> Result: practically unanimous howls of protest from readers with
> MIME-aware mail readers. "What IS this?" "I hate this!" "Why won't
> it just let me read it as a plain text file?" "what's this attachment
> sh*t?" "I couldn't read the file!" "If it stays this way, I won't
> Even I hated it. I use MH and set the NOMHNPROC to turn it off in MH.
> I told them that it was their mail reader reacting to the MIME headers
> and that there was probably a way to configure their mail reader not
> to process the mail that way. They didn't care, they had no idea what
> I was talking about, no interest in learning. They only knew that
> they liked it the way it was before and now it was awful.
> I went into smartlist and turned all the mime stuff off. Result:
> very happy readers.
> MIME digests might be OK for specialized audiences, but not in
> general. Trust me.
The problem isn't with MIME digests. The problem is with people's MIME
readers. Programs like elm which only partially impliment MIME. MIME digests
can be similar enough to normal digests that splitters work on them, but the
Content-Type: header causes mail reader to react.

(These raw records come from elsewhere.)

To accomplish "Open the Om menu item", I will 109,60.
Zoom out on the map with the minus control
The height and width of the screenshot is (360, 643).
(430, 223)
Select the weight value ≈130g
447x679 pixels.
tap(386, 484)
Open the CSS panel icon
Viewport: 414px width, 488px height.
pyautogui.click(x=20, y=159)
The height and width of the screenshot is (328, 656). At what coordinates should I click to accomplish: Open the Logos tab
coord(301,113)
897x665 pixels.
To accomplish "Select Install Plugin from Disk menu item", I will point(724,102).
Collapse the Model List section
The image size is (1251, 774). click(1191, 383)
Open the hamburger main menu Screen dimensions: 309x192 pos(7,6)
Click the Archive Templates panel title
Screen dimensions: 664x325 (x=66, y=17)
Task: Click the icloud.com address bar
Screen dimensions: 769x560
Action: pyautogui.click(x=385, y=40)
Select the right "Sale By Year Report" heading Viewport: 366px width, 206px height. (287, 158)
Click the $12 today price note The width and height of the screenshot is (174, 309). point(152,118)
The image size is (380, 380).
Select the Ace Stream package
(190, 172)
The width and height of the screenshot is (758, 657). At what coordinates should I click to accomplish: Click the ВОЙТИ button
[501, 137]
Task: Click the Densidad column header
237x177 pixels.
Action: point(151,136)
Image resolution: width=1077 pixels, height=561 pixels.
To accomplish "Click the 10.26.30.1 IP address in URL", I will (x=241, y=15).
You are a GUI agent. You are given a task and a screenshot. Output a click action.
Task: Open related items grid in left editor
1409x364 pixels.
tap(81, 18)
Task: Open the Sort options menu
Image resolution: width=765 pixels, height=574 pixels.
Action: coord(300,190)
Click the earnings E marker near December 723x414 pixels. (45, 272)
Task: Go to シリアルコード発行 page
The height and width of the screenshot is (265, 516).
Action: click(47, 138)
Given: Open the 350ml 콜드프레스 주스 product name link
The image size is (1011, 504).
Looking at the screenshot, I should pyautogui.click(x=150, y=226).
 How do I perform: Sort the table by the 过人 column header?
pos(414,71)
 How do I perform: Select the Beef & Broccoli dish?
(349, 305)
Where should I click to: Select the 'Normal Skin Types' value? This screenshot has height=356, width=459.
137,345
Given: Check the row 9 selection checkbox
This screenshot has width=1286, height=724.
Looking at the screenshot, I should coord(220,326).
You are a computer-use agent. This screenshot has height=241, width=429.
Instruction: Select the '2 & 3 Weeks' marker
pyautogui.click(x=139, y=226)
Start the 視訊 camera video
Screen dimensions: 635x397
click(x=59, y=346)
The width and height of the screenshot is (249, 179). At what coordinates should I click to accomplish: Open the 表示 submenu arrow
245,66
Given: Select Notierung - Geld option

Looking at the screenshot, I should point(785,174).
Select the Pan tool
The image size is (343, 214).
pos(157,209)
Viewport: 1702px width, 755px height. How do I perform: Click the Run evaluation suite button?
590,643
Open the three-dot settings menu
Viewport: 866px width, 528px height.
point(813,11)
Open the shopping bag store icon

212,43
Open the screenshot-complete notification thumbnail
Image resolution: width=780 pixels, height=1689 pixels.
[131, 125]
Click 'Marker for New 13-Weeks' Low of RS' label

If you don't like the way
your reader shows MIME digests, complain to the authors and give suggestions.
I use exmh, and am very happy with its MIME support.
The biggest advantage of MIME digests over "normal" digests is that MIME
digests can contain MIME documents.
Practically, though, unless you have a small list, you'd probably want to
offer both MIME and non-MIME digests. But you aren't going to see better
reader support until there are more MIME digest-ed lists out there.